[Data extracted from a collection]
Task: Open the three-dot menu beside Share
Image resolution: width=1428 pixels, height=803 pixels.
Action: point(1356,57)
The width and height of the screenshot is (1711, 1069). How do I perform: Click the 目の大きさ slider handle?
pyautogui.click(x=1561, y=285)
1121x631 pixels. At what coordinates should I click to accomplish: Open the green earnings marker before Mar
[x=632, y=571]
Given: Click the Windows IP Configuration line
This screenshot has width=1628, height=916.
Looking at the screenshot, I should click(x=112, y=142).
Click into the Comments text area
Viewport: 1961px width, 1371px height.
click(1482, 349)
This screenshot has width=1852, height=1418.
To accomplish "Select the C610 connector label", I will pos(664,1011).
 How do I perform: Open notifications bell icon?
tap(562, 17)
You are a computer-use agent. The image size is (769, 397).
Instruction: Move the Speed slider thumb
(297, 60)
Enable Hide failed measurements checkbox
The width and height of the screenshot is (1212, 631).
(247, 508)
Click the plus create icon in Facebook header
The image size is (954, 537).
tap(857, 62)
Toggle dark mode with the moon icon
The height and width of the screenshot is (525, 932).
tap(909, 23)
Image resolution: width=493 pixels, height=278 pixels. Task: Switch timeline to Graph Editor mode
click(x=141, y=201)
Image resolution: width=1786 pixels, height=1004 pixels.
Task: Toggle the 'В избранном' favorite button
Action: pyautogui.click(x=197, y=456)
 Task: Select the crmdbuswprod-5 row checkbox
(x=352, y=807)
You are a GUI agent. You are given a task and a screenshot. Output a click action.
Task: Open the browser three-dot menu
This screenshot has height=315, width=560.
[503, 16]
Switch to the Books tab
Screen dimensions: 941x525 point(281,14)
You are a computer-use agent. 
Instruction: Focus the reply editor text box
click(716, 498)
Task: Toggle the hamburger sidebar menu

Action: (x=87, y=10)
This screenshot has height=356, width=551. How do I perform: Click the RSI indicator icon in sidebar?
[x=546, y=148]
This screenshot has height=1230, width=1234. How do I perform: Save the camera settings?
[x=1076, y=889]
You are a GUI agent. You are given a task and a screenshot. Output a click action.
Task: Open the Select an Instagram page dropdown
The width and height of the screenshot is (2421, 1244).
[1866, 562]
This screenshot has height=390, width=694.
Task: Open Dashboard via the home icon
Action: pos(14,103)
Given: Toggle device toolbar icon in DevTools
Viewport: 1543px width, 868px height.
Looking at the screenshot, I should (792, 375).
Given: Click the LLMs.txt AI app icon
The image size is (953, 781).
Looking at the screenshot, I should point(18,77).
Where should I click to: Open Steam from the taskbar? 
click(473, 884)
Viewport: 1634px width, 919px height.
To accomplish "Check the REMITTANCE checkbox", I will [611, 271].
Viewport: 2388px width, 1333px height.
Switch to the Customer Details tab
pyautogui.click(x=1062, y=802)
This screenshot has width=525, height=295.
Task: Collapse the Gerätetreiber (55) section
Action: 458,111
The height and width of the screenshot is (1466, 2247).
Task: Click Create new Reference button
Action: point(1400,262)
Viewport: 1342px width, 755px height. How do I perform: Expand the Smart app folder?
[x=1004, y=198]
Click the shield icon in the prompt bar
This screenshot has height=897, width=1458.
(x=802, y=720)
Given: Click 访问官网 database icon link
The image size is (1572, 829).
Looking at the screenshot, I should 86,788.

* **WHAT YOU ARE ASKED TO DO**
For every line above that includes the word "computer", return the line.

* **ANSWER TO THE EXERCISE**
You are a computer-use agent. The image size is (769, 397).
You are a computer-use agent. 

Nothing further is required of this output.